──────── Information provided ────────
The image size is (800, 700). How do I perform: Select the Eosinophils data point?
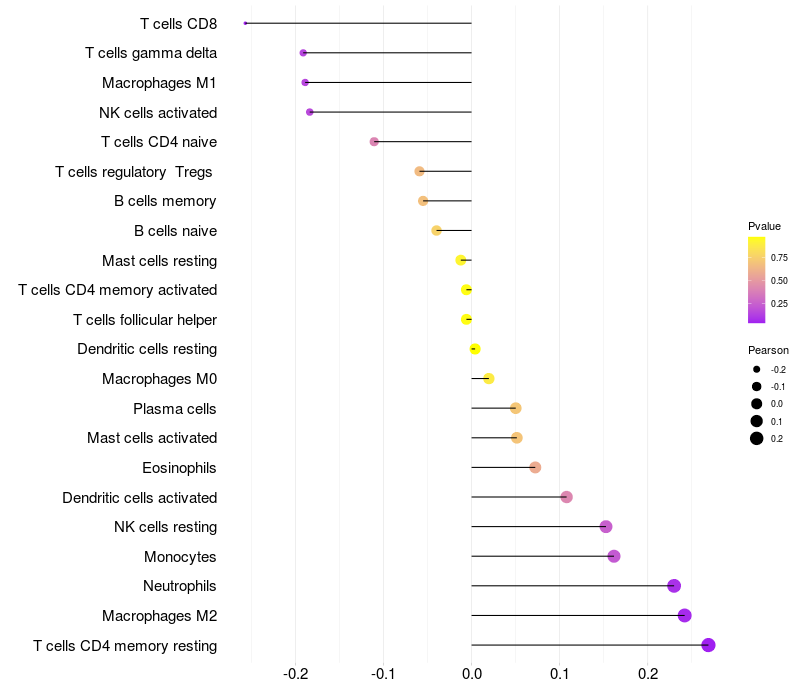(x=535, y=467)
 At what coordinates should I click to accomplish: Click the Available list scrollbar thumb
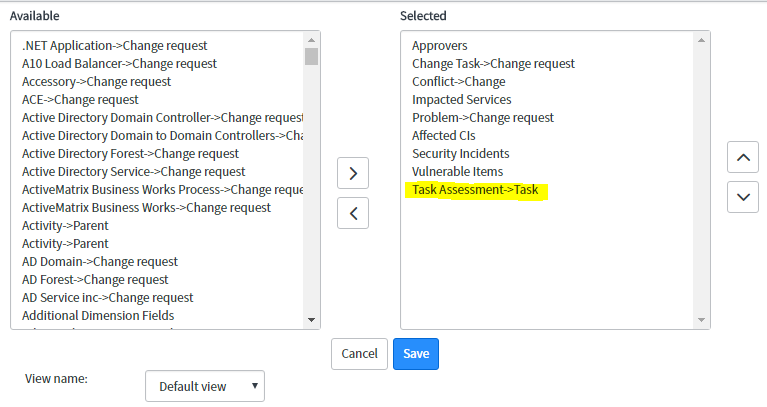pos(311,56)
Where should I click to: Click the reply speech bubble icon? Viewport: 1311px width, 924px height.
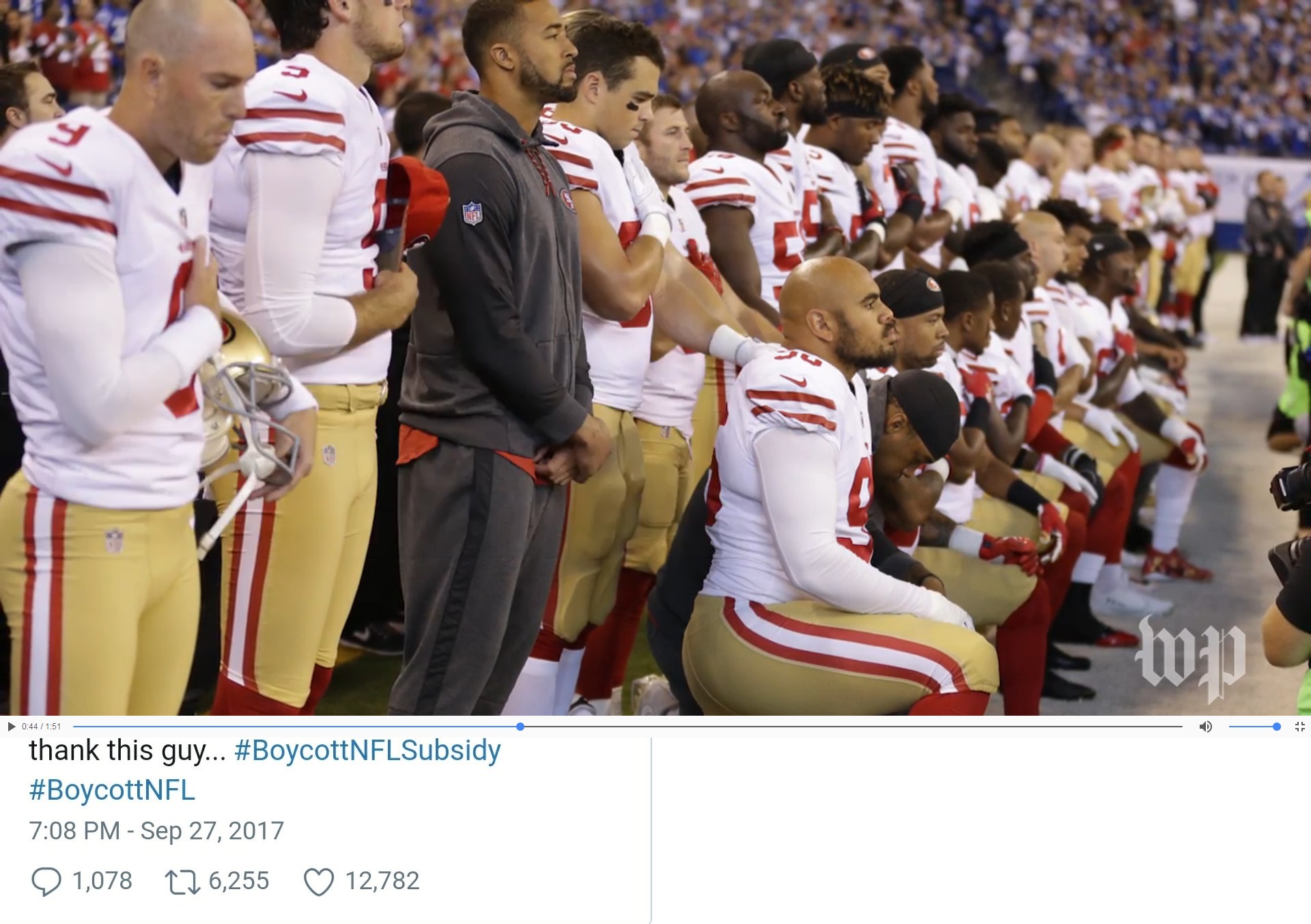coord(46,881)
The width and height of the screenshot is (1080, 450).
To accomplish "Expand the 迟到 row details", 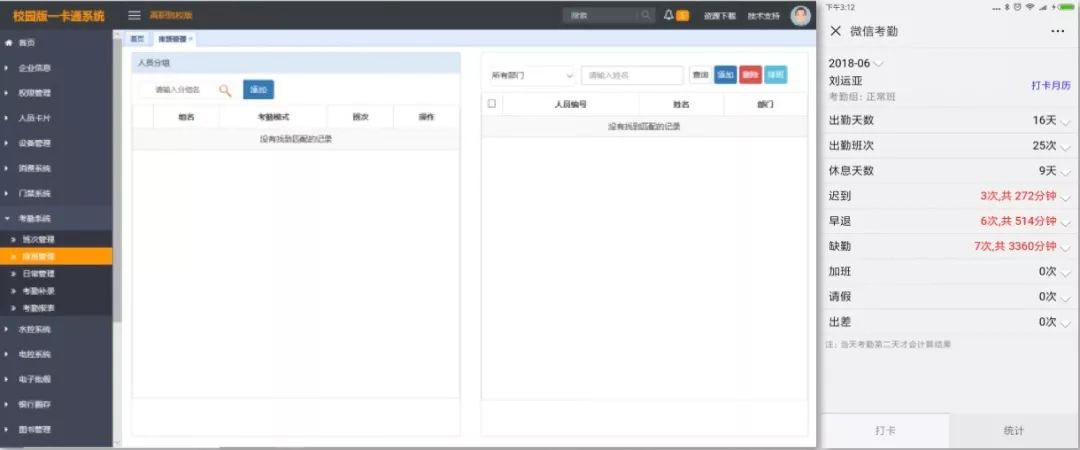I will tap(1064, 196).
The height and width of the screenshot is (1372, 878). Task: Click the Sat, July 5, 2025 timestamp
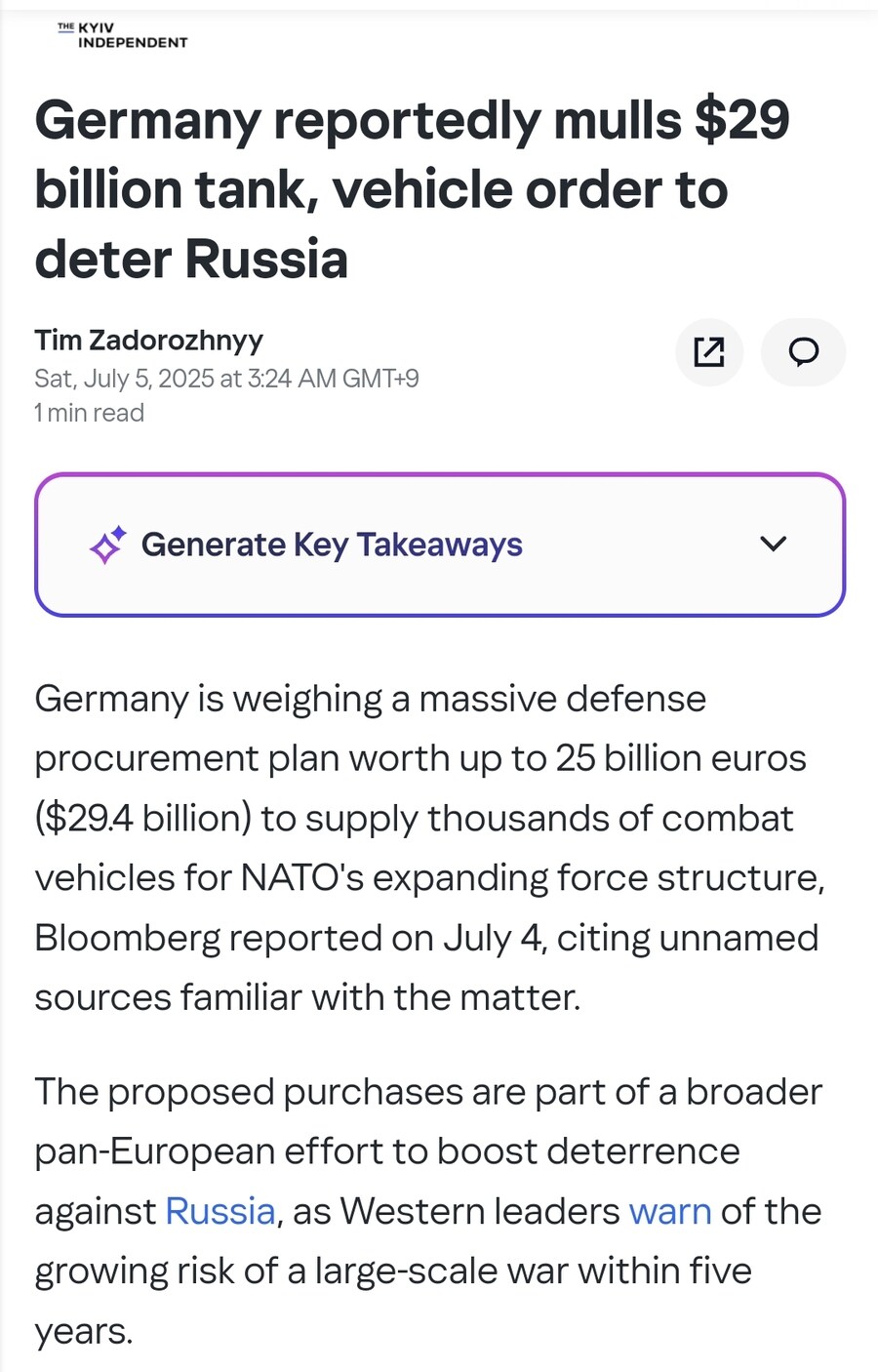click(226, 379)

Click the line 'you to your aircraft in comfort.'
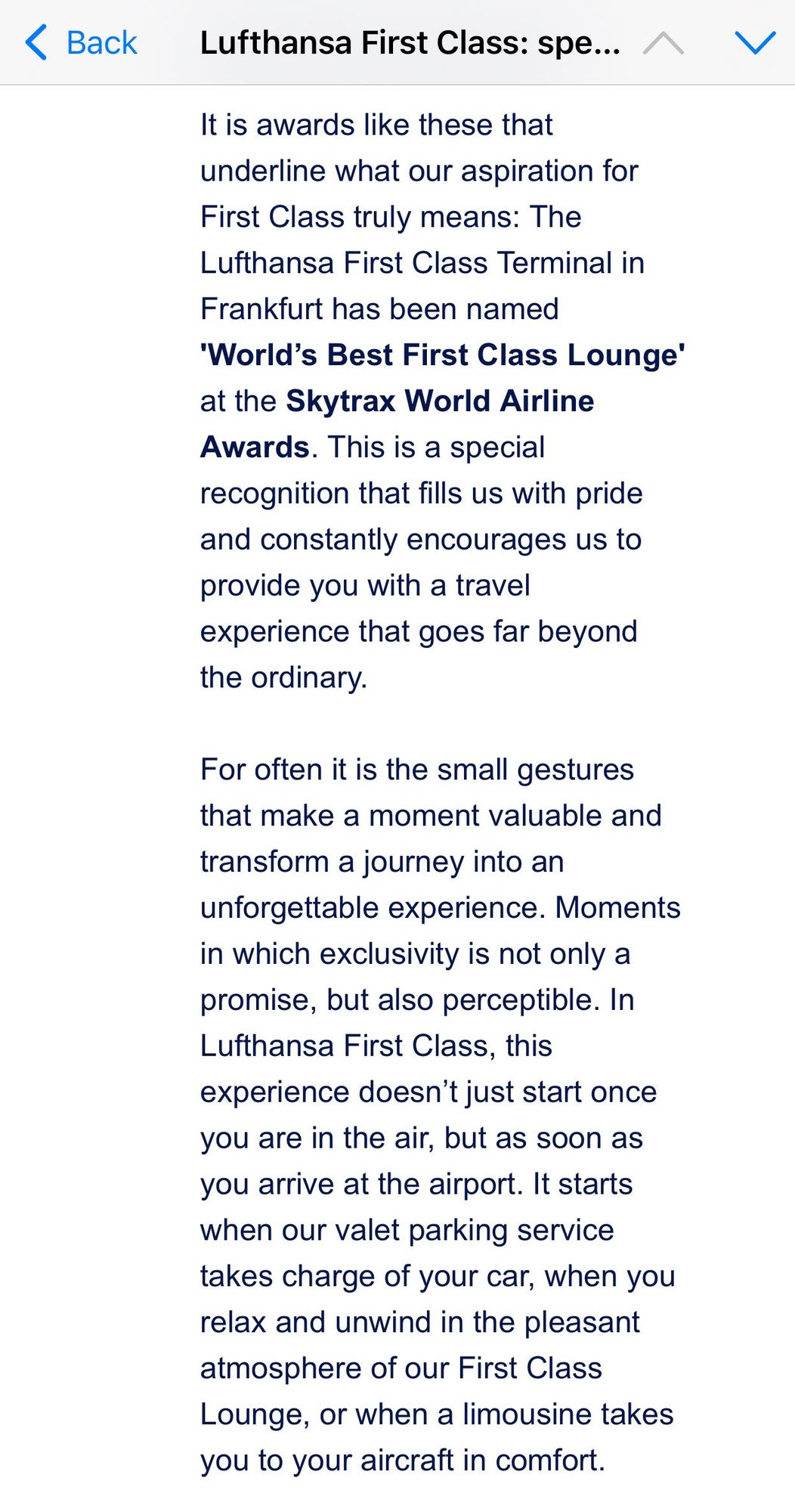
────────
- **Problem statement**:
All lines from the line containing "The height and" through the end of the listing above are to be given again exactly; pictures are not part of the copy.

- **Answer below**:
The height and width of the screenshot is (1372, 878). Task: Click the Sat, July 5, 2025 timestamp
click(226, 379)

Click the line 'you to your aircraft in comfort.'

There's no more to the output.